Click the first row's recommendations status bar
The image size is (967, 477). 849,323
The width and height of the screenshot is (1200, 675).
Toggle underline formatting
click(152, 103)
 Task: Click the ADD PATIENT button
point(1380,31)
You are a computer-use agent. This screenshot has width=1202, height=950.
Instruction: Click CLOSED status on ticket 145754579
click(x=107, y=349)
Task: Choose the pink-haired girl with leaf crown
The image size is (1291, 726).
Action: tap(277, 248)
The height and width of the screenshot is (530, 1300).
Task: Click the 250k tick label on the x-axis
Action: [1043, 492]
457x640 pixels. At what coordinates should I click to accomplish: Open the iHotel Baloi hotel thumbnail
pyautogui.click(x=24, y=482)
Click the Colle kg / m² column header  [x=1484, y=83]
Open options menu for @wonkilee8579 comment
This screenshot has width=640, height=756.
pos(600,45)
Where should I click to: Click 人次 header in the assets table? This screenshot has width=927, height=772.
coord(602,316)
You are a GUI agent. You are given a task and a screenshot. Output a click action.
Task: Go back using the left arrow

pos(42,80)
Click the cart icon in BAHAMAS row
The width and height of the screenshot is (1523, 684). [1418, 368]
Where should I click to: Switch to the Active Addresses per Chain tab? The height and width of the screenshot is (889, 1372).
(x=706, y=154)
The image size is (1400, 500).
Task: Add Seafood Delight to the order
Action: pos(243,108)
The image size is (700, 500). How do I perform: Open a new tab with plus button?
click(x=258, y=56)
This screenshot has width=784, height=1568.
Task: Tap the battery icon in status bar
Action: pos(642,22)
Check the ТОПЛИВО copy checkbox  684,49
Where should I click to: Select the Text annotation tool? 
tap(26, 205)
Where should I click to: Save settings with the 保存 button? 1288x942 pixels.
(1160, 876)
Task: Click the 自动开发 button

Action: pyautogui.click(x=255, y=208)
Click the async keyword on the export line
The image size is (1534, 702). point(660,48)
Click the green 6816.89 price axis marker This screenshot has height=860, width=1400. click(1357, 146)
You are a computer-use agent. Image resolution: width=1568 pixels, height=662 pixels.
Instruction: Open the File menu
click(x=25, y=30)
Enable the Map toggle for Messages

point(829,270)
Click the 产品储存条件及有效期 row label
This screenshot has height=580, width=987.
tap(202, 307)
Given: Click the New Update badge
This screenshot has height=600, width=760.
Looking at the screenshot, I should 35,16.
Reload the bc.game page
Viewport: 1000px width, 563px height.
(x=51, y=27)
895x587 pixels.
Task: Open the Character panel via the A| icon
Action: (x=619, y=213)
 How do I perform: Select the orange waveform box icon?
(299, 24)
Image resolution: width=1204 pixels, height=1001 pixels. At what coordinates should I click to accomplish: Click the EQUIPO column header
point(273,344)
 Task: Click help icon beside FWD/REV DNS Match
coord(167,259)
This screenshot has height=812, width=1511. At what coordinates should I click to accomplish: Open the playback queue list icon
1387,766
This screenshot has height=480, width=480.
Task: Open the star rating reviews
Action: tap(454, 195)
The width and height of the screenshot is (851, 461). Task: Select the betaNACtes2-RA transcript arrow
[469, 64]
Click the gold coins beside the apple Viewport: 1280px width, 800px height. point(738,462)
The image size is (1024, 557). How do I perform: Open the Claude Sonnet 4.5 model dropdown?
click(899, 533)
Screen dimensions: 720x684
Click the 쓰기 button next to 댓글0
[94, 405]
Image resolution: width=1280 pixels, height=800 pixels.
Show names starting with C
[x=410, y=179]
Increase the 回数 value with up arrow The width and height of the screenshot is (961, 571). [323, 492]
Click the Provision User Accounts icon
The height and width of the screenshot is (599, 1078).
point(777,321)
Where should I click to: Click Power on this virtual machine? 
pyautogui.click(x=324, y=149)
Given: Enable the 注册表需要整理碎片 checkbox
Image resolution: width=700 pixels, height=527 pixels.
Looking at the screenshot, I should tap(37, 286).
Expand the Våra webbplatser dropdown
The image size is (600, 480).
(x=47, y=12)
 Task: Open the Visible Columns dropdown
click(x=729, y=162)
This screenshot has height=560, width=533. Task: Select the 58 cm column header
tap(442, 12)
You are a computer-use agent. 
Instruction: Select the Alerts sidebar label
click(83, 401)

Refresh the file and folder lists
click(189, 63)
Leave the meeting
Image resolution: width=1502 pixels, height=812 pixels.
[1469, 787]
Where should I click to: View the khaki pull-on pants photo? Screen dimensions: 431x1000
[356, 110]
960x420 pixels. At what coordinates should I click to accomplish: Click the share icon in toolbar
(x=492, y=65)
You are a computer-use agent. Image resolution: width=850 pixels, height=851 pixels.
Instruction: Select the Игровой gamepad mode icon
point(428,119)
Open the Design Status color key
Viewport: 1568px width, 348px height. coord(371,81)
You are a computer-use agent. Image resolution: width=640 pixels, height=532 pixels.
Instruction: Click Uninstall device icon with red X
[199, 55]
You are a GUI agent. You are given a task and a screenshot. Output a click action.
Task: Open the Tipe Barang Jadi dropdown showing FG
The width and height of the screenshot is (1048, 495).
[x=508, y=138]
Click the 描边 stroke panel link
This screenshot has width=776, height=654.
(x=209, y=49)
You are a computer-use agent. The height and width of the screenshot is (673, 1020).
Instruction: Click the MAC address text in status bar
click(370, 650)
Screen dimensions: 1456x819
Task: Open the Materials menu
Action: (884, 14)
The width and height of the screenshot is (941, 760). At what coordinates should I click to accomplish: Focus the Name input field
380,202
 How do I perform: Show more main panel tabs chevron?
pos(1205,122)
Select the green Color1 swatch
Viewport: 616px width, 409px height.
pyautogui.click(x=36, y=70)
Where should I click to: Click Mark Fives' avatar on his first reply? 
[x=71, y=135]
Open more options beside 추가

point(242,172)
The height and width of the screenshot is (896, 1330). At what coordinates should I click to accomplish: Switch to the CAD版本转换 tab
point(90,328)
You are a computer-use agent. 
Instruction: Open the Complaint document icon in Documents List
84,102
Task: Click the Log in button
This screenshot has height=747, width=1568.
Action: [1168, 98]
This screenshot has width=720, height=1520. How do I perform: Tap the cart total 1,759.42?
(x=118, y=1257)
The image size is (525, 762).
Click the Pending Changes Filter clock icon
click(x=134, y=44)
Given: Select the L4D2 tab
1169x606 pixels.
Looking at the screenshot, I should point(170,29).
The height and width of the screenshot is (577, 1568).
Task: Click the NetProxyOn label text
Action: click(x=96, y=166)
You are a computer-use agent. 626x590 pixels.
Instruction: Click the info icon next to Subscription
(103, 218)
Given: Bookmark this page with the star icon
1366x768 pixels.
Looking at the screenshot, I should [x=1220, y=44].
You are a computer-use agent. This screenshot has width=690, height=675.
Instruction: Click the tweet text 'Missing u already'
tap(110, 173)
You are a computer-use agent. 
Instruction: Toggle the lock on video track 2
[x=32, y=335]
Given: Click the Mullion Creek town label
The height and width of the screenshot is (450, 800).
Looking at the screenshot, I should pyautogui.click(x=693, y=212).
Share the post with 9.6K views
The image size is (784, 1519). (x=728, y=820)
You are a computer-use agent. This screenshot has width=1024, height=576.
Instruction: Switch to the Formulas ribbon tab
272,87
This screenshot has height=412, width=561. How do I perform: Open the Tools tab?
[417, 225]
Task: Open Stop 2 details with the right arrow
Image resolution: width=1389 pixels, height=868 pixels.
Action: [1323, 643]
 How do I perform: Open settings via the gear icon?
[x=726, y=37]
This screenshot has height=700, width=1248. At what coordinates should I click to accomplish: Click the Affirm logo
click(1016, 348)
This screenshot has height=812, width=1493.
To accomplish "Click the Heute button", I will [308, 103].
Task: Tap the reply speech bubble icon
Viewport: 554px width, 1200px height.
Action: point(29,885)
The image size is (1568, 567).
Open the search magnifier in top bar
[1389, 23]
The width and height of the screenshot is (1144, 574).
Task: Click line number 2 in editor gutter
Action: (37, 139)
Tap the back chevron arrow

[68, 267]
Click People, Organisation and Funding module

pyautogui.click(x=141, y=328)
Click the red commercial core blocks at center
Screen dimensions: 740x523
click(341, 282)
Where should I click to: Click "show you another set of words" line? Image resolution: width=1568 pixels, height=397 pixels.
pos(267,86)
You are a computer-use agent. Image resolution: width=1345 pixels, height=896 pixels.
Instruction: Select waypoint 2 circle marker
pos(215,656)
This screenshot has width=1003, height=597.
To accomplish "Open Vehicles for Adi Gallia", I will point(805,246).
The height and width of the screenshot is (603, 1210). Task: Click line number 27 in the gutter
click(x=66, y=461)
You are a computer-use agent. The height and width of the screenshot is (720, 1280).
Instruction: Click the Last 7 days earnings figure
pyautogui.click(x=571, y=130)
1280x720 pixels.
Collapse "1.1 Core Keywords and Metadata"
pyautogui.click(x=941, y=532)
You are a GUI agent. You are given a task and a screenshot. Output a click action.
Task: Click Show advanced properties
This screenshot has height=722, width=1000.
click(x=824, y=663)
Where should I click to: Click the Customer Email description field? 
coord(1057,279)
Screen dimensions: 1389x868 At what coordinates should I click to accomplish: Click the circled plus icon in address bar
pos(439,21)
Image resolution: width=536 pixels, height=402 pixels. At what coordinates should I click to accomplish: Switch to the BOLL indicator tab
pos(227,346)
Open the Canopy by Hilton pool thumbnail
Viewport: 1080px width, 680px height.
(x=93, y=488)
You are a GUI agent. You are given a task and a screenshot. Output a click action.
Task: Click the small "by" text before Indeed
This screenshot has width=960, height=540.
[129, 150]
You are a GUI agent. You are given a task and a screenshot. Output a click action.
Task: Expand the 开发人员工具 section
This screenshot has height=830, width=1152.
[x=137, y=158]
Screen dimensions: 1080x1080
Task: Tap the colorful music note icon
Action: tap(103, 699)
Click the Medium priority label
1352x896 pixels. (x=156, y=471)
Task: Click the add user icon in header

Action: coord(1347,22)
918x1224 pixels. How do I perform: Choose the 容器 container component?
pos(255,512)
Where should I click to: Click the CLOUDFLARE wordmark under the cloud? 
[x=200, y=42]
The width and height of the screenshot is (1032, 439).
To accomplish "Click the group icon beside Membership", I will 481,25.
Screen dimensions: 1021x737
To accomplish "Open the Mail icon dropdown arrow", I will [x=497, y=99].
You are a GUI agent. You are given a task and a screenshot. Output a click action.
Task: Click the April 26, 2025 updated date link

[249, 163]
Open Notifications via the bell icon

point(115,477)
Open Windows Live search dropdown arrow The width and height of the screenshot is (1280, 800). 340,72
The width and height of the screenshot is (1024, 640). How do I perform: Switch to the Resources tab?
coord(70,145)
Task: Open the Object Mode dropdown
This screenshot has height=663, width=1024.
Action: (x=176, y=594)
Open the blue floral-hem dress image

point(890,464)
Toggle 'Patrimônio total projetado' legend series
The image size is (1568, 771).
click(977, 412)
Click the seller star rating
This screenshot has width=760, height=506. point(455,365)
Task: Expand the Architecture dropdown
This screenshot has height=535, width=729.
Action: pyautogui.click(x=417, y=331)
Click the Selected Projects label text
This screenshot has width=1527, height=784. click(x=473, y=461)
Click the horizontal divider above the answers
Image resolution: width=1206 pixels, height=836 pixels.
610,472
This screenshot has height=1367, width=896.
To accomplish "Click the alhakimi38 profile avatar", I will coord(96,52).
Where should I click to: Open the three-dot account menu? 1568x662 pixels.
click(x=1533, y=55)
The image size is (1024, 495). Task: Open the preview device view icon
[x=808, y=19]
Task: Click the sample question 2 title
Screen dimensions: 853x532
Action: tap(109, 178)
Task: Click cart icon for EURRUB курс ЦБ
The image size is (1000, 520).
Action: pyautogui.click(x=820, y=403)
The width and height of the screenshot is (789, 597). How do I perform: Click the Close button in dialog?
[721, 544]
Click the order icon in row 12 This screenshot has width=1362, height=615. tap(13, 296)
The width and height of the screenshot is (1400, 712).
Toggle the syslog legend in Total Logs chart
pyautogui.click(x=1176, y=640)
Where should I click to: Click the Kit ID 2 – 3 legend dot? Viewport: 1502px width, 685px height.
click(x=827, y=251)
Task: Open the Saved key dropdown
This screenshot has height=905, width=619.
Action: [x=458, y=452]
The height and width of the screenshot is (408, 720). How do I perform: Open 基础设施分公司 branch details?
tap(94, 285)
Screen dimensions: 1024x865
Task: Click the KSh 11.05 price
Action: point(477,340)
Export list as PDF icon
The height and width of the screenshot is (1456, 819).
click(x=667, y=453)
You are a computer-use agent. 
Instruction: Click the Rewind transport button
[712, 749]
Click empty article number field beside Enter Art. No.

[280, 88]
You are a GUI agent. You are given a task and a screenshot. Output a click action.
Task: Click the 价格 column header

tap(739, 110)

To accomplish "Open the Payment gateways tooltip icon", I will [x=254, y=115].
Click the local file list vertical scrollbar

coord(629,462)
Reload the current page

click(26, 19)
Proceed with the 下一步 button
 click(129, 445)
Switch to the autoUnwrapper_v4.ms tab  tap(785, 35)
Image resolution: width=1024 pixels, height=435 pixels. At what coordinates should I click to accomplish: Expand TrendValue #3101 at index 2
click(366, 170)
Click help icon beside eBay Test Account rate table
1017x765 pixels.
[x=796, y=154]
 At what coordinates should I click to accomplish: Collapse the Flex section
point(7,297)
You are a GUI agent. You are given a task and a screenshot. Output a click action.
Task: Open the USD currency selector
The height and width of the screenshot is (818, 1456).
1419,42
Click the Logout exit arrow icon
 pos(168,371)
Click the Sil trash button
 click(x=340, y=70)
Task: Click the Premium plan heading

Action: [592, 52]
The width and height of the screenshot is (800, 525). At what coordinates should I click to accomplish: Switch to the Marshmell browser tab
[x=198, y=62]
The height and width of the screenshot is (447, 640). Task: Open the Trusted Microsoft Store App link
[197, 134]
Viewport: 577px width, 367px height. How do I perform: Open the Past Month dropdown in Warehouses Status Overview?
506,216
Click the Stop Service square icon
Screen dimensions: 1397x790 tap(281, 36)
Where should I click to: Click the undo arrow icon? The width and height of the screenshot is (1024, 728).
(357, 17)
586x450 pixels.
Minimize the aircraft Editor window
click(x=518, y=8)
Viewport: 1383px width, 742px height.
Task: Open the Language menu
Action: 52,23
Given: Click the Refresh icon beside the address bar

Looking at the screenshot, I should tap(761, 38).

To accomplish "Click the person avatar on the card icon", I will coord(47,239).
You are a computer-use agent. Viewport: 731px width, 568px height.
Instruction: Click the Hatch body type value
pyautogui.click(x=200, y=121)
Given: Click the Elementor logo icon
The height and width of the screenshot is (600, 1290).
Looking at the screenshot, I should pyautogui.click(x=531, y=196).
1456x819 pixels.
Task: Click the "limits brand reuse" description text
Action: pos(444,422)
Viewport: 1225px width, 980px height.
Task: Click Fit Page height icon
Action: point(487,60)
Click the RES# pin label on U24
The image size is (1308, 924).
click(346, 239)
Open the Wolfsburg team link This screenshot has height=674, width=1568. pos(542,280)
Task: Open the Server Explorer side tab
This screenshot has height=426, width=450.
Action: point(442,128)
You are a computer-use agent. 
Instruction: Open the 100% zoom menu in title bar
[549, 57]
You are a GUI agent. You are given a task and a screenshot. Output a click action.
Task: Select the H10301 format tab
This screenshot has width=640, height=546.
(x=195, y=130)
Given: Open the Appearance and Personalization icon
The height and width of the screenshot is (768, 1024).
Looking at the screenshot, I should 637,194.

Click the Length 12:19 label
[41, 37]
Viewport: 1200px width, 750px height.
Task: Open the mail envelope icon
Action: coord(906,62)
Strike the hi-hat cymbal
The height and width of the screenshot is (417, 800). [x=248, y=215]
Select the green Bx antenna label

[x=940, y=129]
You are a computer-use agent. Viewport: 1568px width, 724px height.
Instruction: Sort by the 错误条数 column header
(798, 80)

________________________________________

• Exercise
There is a run of lines above from the one with "Toggle underline formatting" to the one with "Task: Choose the"; print exactly that run, both ends included, and nothing else.

• Task output
Toggle underline formatting
click(152, 103)
 Task: Click the ADD PATIENT button
point(1380,31)
You are a computer-use agent. This screenshot has width=1202, height=950.
Instruction: Click CLOSED status on ticket 145754579
click(x=107, y=349)
Task: Choose the pink-haired girl with leaf crown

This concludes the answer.